##### DATA EXTRACTS

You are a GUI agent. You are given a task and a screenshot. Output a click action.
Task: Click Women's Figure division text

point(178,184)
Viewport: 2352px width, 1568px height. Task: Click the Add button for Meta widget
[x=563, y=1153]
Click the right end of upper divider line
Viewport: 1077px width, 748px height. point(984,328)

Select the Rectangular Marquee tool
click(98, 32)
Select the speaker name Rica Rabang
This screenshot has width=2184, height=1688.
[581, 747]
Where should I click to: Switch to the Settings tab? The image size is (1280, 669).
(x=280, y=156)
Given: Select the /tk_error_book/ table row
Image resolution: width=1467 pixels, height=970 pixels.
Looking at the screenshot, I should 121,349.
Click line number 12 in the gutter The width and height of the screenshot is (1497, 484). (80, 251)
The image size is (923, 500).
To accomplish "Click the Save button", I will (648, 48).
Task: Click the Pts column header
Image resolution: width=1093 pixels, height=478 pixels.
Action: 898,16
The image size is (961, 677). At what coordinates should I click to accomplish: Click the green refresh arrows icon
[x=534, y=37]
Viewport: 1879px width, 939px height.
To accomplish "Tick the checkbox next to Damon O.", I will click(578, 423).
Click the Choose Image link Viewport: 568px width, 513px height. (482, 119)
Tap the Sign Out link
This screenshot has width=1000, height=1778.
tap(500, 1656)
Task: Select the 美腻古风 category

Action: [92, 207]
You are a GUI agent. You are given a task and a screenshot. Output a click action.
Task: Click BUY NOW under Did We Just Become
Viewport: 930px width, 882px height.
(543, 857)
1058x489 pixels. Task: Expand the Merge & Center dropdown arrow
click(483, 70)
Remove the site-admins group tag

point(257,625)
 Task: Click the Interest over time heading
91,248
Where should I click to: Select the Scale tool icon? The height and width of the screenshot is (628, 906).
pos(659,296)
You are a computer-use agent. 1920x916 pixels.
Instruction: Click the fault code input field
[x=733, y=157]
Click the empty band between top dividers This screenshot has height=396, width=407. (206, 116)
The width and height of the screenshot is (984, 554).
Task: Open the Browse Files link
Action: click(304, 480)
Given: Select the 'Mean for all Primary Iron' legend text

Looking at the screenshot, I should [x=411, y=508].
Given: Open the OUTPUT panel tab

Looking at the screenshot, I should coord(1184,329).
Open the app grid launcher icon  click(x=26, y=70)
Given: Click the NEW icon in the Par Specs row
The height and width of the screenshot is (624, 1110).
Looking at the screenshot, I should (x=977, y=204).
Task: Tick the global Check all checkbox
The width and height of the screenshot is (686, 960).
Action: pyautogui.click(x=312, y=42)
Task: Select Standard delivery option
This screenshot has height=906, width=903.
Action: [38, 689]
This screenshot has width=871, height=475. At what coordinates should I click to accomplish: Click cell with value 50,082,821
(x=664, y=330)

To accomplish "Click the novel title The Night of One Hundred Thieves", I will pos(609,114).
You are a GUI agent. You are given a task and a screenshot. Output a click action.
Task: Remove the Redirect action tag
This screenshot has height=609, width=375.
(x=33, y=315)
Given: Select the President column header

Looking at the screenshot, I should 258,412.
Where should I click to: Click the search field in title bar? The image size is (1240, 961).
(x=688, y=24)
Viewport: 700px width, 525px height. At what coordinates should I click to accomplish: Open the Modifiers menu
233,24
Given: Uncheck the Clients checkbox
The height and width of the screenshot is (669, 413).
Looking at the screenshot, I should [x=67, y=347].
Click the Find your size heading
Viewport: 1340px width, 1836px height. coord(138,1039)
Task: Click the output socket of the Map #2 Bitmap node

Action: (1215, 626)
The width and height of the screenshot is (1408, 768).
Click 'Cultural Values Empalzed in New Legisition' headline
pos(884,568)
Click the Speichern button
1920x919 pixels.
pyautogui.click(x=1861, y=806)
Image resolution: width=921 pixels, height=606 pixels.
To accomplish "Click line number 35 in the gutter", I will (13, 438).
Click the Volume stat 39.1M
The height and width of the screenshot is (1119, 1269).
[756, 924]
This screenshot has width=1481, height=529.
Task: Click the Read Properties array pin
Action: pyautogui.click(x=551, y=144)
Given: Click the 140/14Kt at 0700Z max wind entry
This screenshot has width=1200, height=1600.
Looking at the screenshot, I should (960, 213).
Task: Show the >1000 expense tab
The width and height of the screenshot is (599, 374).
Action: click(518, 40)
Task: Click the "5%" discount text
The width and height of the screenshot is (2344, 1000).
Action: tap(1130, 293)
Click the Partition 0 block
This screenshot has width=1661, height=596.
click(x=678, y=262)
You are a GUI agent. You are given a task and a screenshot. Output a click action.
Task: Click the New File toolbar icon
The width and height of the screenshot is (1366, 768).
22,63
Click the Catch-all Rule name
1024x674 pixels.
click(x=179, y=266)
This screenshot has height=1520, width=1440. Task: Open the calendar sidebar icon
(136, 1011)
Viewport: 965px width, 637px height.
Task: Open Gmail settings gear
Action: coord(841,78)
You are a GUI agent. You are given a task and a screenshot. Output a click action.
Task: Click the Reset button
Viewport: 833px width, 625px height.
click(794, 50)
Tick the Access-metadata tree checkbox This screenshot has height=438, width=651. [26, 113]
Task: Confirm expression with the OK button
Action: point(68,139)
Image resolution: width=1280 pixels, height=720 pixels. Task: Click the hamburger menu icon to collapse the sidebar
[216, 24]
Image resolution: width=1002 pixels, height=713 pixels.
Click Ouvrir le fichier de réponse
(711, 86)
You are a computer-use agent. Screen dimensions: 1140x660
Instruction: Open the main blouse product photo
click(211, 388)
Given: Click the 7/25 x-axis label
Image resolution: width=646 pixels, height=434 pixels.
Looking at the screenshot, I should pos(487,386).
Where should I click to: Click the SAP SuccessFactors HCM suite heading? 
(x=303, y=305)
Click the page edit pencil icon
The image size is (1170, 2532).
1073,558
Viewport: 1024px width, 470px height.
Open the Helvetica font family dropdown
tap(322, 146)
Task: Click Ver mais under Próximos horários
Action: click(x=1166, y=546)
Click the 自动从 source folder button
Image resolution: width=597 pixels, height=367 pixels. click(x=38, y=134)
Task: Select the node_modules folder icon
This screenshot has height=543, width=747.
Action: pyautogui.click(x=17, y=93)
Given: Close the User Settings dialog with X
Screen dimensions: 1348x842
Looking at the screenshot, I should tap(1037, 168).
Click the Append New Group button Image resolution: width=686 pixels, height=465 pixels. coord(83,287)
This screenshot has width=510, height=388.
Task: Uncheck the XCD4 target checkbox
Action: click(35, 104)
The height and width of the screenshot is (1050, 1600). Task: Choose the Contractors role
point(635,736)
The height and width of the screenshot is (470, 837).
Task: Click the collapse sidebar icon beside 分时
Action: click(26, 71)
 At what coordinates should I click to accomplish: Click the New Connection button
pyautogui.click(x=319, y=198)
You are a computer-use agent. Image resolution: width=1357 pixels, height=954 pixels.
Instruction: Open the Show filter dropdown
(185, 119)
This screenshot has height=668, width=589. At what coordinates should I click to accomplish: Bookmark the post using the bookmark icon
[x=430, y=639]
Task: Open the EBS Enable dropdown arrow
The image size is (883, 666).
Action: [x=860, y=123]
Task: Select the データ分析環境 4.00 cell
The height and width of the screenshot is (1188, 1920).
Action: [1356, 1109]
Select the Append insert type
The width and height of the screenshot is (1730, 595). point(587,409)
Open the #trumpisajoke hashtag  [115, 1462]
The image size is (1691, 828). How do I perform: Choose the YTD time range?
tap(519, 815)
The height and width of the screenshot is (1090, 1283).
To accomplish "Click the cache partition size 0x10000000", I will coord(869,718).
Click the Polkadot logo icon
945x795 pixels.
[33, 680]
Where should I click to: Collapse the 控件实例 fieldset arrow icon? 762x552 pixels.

##########

• _PROBLEM TO SOLVE_
Above are records; repeat only the lines starting at the line with "The height and width of the screenshot is (1119, 1269)." and ending at the line with "Task: Show the >1000 expense tab", exactly as they appear, both included.

• _EXERCISE ANSWER_
The height and width of the screenshot is (1119, 1269).
[756, 924]
This screenshot has width=1481, height=529.
Task: Click the Read Properties array pin
Action: pyautogui.click(x=551, y=144)
Given: Click the 140/14Kt at 0700Z max wind entry
This screenshot has width=1200, height=1600.
Looking at the screenshot, I should (960, 213).
Task: Show the >1000 expense tab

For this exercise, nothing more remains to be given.